Alkitab Pertama: Cinta yang Tak Terlupakan
Bagi banyak anak, Alkitab adalah buku pertama yang mereka cintai, bukan karena kewajiban, tapi karena di dalamnya, mereka menemukan petualangan, keajaiban, dan yang paling penting, Tuhan yang bicara langsung kepada mereka. Ada kisah nabi yang terbang dengan kereta berapi. Ada gadis kecil yang disembuhkan hanya dengan sentuhan jubah. Ada badai yang reda hanya karena satu kalimat: "Diam! Tenanglah!"
Secara psikologis, ini bukan sekadar membaca. Ini adalah pengalaman emosional yang membekas. Ketika seorang anak membuka Alkitab dan merasa damai, otaknya merekam: "Ini tempat aman. Ini kegiatan yang membuatku nyaman. Ini hubungan antara aku, buku, dan Tuhan." Dan perpustakaan gereja, jika dirawat dengan hati, bisa jadi tempat di mana rekaman itu diperkuat, diulang, dan akhirnya menjadi kebiasaan yang tak tergantikan.

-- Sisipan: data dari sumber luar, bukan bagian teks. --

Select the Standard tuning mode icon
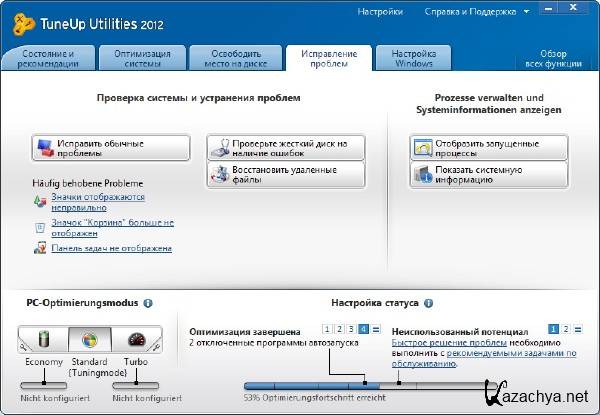The image size is (600, 415). tap(89, 339)
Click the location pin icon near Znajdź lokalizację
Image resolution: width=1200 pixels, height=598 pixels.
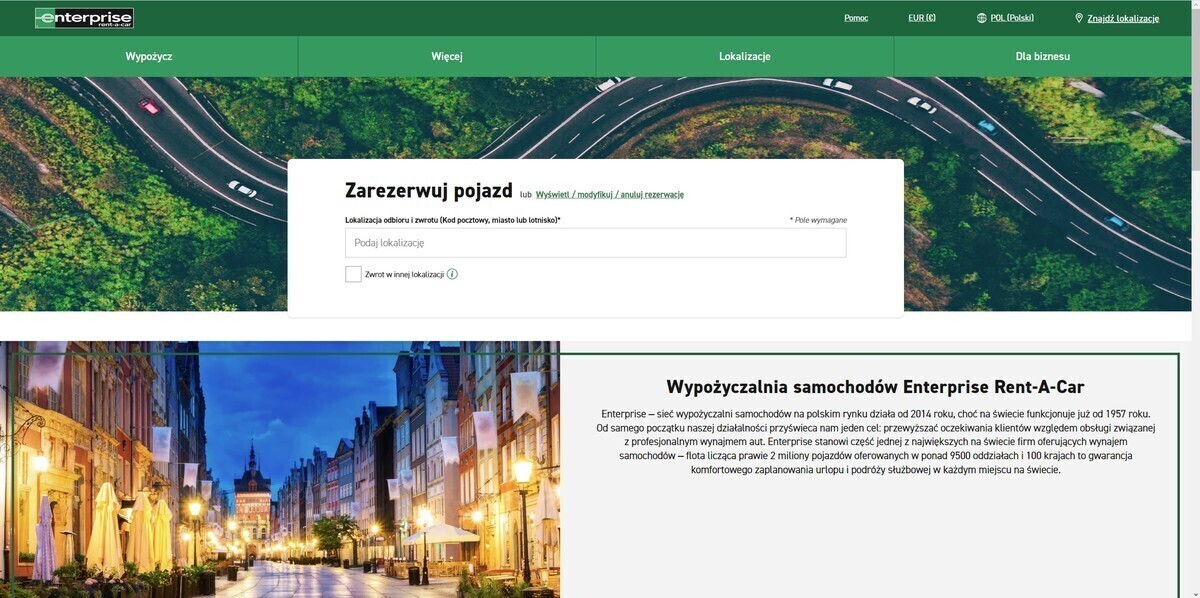(x=1079, y=17)
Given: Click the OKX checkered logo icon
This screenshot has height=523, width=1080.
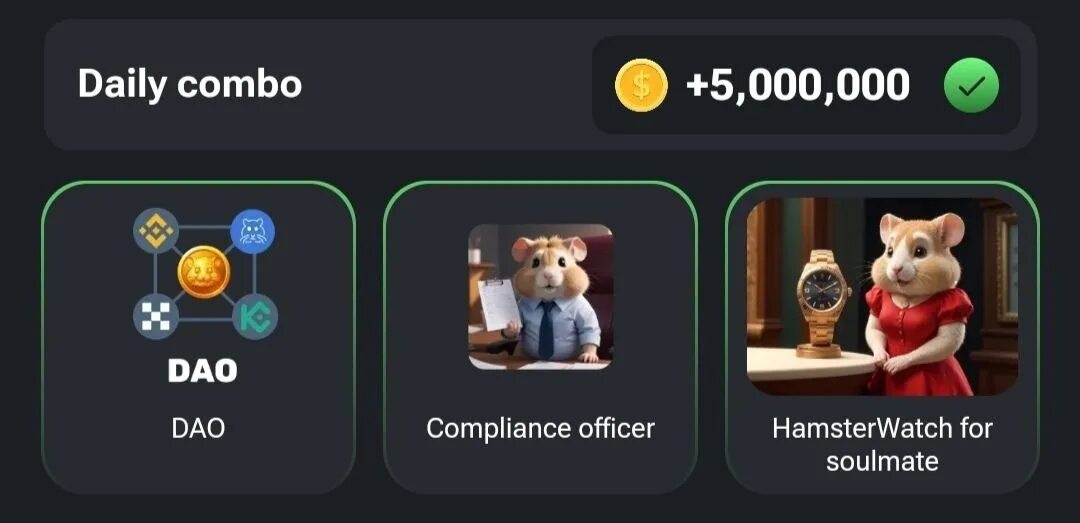Looking at the screenshot, I should point(156,316).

"Di rumah aku sering dimarahin kalau salah baca. Tapi di sini, nggak. Di sini aku boleh baca pelan-pelan, lihat gambarnya lama-lama, bahkan ketawa sendiri kalau lucu."
Itu kata Elia. Dan di dalam kalimat sederhana itu, tersembunyi keajaiban pendidikan: rasa aman adalah pintu gerbang belajar.

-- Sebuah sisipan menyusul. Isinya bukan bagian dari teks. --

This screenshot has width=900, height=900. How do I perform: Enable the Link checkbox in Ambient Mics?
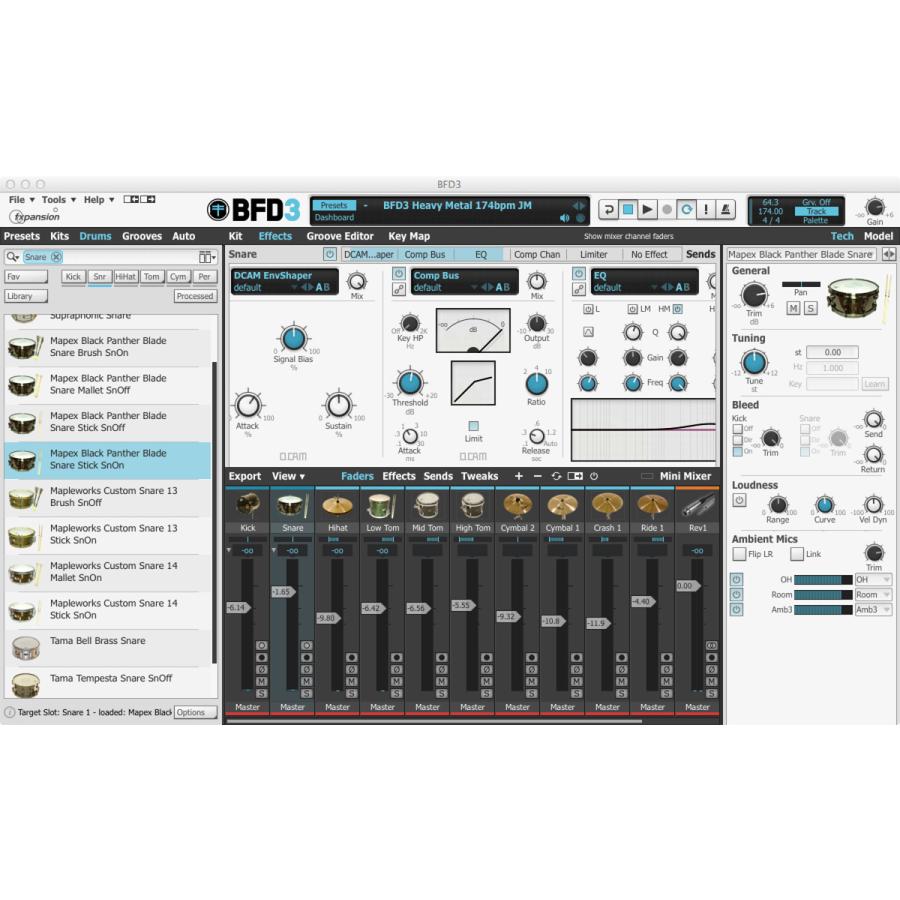[797, 554]
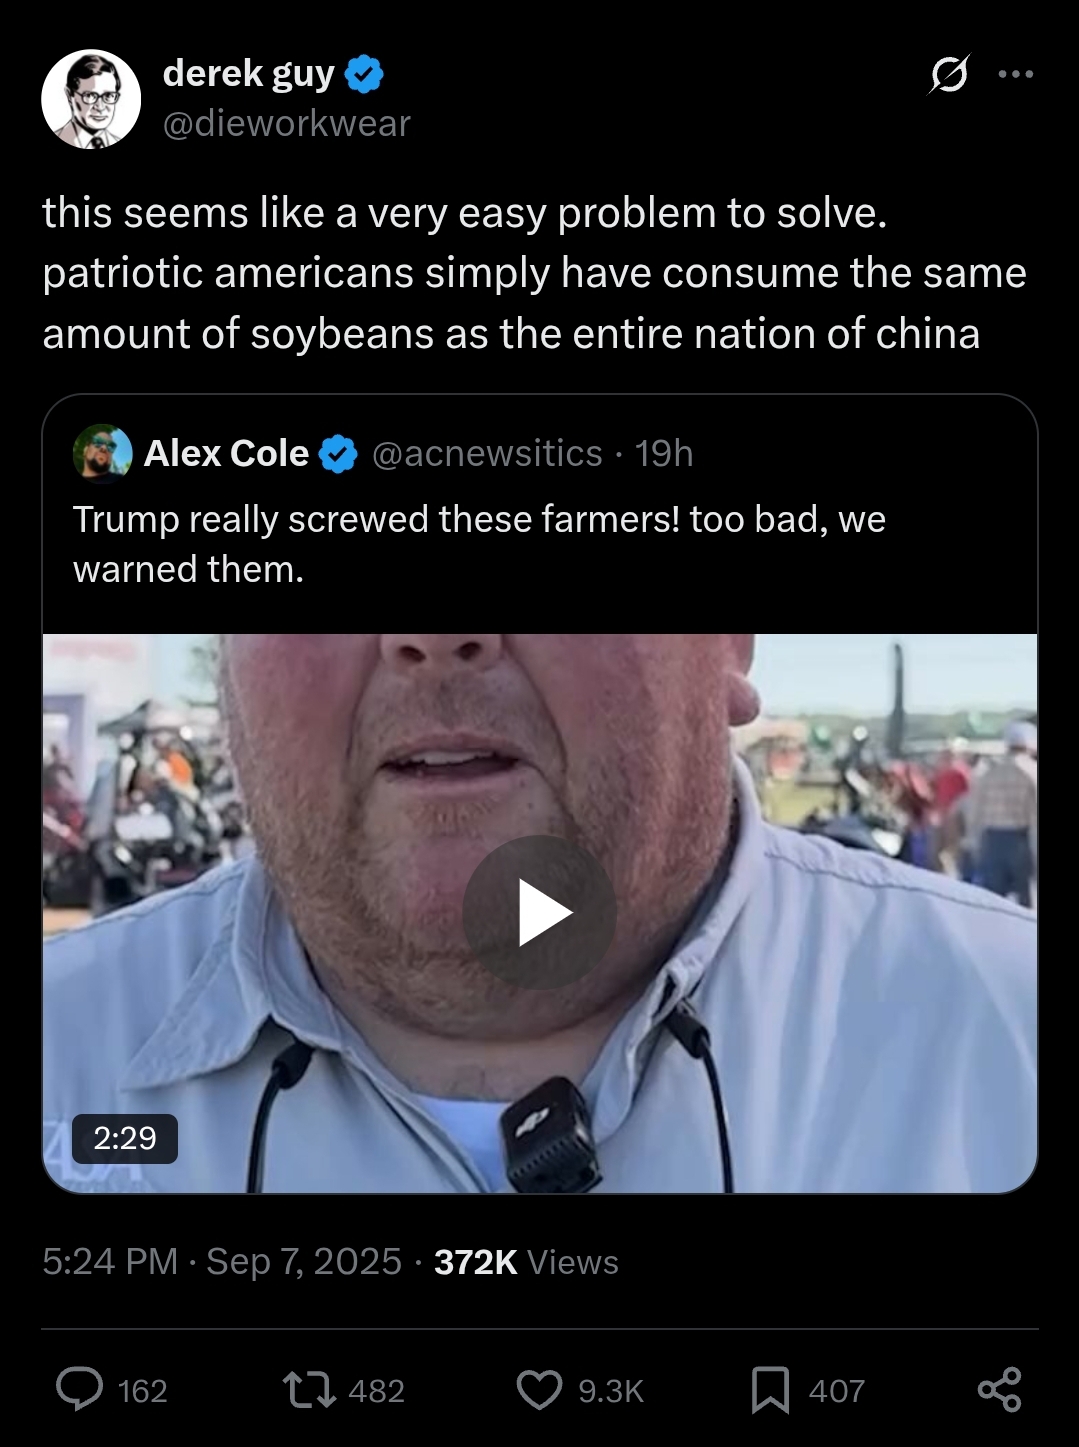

Bukan Gudang Buku, Tapi Rumah Jiwa
Perpustakaan gereja bukan tempat untuk menyimpan koleksi tua yang berdebu. Ia bukan ruang steril yang penuh aturan "dilarang ini, dilarang itu". Ia harus jadi ruang hidup, tempat di mana anak-anak merasa: "Ini milikku. Aku boleh memilih. Aku boleh duduk di mana saja. Aku boleh membaca apa yang kusuka."
Dan ketika kebebasan itu diberikan (tanpa paksaan, tanpa target, tanpa ujian) sesuatu yang ajaib terjadi: anak-anak mulai datang dengan sukarela. Mereka datang lebih awal. Mereka bawa teman. Mereka mulai bertanya: "Ada nggak buku tentang malaikat?" "Aku mau baca kisah Musa waktu bayi!" "Boleh aku bawa pulang buku ini?"
Mereka tidak lagi datang karena disuruh, tapi karena rindu.